Garments Against Women
'Around that time my daughter and I had this exchange:
Anne, imagine if the world had nothing in it.
Do you mean nothing at all - just darkness - or a world without objects?
I mean a world without things: no houses, chairs, or cars. A world with only people and trees and dirt.
What do you think would happen?
People would make things. We would make things with trees and dirt.'
When the cold comes, when our needs announce themselves, it is with clothing, with possessions, in literature, through dreams - in all the forms and categories that shape, contain and constrain - that we keep ourselves alive. Yet, in a society in which some are rich and some are poor, who gets to dream, and who invents our forms? This is a book made of money and the lack of money; of writing and of not-writing; of illness and of care; of low-rent apartments, cake-baking mothers, Socratic daughters and bodies that refuse to become information.
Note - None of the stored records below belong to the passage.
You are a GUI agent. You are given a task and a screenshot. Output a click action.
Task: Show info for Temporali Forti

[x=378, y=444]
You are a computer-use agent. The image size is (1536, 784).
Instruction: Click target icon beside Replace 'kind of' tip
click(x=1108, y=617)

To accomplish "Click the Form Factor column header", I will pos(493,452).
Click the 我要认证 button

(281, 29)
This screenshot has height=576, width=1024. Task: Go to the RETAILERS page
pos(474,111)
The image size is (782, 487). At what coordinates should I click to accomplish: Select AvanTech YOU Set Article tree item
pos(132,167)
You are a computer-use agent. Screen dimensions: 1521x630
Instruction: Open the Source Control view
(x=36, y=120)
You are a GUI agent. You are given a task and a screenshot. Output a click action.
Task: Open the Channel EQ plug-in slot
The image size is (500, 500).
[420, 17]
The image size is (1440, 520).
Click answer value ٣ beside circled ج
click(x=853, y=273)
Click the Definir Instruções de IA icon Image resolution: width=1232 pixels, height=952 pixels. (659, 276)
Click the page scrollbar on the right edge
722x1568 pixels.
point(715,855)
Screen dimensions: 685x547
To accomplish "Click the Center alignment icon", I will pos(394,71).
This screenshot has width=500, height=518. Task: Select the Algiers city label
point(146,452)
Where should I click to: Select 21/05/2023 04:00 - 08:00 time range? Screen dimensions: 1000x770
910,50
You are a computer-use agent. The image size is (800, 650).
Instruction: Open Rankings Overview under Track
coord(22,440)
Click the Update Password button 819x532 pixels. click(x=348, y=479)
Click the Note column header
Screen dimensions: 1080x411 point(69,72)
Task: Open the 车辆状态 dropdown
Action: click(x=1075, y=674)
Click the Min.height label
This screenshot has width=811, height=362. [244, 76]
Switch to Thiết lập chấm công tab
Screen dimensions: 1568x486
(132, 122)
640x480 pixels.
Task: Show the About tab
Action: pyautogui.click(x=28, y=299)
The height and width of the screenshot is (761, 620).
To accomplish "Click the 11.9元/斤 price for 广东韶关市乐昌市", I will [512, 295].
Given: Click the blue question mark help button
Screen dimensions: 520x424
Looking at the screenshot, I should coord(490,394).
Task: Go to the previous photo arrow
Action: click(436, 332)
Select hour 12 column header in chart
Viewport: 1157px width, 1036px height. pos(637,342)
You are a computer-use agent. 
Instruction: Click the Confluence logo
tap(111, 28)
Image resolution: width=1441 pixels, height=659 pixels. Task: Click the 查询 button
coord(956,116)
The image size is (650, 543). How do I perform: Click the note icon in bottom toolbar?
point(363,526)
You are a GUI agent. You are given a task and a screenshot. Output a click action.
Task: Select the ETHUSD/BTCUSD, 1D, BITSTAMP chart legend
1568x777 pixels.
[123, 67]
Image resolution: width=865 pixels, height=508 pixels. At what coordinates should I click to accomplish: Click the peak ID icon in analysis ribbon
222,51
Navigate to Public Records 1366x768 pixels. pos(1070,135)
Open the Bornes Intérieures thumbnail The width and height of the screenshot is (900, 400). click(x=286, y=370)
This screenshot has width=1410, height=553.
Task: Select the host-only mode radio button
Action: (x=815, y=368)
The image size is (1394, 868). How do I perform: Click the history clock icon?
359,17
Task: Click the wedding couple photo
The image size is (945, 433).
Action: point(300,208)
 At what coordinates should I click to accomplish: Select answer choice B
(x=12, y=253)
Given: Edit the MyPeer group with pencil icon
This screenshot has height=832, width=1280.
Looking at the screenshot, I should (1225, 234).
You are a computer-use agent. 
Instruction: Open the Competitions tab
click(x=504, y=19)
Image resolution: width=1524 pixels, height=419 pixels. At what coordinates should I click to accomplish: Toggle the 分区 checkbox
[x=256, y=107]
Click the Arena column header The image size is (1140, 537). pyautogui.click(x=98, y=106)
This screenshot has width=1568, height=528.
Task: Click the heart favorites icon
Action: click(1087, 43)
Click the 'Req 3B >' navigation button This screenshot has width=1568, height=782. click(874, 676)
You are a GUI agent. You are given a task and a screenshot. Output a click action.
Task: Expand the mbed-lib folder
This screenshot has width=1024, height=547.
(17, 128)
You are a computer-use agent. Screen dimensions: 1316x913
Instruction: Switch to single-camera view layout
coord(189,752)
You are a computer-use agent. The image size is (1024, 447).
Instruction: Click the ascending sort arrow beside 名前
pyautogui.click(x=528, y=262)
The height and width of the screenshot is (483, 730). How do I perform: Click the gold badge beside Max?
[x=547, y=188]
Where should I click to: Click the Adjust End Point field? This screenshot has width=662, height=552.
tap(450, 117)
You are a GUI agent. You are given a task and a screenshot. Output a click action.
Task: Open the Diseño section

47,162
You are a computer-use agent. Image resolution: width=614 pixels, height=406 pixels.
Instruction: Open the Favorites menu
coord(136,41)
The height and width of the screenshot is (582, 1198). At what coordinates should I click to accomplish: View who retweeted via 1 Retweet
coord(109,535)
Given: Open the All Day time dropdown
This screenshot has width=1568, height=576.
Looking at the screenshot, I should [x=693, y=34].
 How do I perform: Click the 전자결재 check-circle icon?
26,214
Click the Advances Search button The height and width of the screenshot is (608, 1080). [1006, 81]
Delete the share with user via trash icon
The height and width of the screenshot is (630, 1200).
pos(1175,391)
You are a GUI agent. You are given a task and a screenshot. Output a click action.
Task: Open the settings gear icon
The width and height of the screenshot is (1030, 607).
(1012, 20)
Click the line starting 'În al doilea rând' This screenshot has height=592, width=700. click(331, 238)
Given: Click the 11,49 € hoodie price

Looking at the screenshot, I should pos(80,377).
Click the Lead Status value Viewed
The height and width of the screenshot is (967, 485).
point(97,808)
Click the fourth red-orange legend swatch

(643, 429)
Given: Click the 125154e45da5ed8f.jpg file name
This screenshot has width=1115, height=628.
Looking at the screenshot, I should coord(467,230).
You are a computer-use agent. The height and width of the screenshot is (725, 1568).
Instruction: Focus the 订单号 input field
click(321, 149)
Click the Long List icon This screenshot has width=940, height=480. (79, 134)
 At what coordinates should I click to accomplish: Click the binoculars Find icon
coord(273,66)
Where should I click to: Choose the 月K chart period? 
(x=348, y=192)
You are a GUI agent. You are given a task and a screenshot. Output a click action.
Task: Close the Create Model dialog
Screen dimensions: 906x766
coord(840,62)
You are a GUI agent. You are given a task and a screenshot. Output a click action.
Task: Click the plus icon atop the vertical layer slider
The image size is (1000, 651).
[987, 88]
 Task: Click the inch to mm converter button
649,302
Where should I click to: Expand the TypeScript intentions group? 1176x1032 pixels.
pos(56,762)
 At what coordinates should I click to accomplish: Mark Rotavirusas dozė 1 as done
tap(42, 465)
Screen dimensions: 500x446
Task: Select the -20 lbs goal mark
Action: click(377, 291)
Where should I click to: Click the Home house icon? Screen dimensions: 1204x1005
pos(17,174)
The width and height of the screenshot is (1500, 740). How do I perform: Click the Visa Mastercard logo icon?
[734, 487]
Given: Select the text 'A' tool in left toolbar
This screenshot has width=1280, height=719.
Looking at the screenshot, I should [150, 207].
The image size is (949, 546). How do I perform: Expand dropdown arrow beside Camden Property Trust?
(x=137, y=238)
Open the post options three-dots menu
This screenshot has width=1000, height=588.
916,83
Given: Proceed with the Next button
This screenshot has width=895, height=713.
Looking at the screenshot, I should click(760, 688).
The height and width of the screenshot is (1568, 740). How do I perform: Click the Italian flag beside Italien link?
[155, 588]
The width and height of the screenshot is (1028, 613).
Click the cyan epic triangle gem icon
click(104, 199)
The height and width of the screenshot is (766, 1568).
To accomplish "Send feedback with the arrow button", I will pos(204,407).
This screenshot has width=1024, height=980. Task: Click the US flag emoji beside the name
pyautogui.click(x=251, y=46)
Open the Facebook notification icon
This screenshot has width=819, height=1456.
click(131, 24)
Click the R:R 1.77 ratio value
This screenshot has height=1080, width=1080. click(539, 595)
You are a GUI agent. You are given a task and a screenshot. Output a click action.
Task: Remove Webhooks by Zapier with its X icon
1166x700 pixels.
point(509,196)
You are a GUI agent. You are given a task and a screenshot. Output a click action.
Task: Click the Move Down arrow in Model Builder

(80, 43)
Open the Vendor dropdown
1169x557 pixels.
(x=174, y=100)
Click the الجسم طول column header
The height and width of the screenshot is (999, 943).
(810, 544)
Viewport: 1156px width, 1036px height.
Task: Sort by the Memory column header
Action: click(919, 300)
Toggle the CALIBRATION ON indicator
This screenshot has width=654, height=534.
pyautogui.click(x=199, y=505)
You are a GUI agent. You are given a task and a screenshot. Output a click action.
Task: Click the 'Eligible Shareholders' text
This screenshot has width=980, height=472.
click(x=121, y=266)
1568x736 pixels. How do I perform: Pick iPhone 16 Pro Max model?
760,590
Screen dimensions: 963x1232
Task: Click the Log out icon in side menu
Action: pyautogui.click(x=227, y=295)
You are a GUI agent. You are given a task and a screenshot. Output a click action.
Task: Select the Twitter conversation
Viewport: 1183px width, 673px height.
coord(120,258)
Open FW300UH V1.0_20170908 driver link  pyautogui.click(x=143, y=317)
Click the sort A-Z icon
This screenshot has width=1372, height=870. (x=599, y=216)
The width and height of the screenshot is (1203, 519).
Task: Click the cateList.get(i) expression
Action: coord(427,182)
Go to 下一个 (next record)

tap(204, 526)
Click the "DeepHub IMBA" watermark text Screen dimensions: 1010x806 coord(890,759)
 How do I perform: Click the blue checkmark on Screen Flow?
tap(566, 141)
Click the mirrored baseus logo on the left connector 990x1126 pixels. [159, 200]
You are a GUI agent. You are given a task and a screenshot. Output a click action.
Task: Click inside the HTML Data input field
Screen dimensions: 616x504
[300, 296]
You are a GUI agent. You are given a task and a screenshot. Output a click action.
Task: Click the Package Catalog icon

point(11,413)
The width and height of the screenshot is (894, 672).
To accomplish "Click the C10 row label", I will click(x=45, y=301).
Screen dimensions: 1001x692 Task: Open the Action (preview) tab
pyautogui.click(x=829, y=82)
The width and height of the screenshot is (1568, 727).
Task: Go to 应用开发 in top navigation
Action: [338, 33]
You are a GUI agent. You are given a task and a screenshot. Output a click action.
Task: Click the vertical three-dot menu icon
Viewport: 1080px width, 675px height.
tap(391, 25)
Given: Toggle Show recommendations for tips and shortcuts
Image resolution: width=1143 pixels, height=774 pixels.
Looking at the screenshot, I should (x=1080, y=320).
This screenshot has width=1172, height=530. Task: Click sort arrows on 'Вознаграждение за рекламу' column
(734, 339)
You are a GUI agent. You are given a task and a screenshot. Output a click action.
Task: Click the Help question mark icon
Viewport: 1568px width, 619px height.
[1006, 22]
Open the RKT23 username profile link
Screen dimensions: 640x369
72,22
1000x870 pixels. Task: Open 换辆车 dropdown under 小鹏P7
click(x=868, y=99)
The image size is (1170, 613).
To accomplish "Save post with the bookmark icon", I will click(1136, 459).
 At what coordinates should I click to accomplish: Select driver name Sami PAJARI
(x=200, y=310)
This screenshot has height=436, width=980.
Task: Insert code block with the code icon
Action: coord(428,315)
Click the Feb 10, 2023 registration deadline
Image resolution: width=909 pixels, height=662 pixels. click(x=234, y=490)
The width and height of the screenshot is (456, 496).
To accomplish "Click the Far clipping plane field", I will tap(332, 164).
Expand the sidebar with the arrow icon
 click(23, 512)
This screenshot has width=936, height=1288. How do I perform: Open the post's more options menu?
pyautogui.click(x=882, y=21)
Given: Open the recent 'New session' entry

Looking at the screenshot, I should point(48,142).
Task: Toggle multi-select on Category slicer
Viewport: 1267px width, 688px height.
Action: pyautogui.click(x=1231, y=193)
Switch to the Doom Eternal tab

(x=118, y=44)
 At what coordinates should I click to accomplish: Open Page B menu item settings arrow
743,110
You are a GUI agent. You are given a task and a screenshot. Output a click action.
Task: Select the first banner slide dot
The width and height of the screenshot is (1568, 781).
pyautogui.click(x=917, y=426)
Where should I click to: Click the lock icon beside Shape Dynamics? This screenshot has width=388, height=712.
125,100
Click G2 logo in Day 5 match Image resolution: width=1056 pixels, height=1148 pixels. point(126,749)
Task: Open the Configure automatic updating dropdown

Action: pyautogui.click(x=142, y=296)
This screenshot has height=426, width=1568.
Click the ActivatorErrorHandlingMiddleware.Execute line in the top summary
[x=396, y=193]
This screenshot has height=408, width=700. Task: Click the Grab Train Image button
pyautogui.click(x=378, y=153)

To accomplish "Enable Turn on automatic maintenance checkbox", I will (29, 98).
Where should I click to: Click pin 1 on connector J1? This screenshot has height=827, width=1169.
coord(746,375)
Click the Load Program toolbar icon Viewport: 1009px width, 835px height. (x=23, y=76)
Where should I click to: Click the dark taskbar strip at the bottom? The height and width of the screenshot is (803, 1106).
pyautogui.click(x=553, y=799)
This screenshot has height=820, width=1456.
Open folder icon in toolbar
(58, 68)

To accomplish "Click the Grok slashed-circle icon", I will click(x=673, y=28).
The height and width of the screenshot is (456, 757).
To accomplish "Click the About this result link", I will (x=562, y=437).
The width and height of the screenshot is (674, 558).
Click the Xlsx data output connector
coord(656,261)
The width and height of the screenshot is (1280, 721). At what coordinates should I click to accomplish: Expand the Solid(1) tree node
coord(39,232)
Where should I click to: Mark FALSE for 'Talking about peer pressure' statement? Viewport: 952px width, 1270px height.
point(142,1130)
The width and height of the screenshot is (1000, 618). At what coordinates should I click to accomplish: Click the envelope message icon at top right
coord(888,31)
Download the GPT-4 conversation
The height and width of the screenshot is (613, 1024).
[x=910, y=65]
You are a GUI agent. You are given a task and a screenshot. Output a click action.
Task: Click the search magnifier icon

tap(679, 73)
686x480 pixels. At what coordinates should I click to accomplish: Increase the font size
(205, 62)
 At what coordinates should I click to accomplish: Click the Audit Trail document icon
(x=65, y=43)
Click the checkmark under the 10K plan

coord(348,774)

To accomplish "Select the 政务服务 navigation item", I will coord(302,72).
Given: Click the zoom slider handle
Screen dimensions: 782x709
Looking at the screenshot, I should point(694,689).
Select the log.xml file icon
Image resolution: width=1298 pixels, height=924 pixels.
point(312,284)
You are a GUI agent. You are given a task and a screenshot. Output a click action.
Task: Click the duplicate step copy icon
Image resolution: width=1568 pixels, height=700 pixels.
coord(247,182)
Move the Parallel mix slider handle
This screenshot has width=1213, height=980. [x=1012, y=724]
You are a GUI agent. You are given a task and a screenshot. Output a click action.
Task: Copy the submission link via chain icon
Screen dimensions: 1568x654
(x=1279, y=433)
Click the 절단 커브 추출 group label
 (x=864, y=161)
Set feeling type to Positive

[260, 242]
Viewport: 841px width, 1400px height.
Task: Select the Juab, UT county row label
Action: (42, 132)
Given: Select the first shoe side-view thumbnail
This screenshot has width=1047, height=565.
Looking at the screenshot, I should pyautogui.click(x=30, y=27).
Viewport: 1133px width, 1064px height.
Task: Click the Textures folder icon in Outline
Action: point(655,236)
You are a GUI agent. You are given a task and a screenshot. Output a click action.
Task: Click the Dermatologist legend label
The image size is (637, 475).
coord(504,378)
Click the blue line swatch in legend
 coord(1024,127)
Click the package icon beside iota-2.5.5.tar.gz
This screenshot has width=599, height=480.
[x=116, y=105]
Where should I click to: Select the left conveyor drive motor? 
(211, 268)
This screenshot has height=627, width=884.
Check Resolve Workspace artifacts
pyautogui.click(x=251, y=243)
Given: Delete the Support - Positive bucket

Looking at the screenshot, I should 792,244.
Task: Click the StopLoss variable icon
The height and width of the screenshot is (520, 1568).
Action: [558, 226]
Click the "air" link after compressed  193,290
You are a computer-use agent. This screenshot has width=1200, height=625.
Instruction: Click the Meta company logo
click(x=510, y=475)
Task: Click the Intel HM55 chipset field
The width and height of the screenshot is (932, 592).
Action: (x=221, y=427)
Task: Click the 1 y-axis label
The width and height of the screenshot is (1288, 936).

Anne Boyer is a U.S. poet and essayist and, for Garments Against Women, the winner of the 2016 CLMP Firecracker Award, a 2018 Whiting Award and the inaugural 2018 Cy Twombly Award. Her other books include The Romance of Happy Workers (2008) and A Handbook of Disappointed Fate (2018). She is the Judith E. Wilson Fellow at Cambridge for 2018-2019. The Undying, a memoir of cancer treatment and its aftermath, is forthcoming from Penguin in August 2019.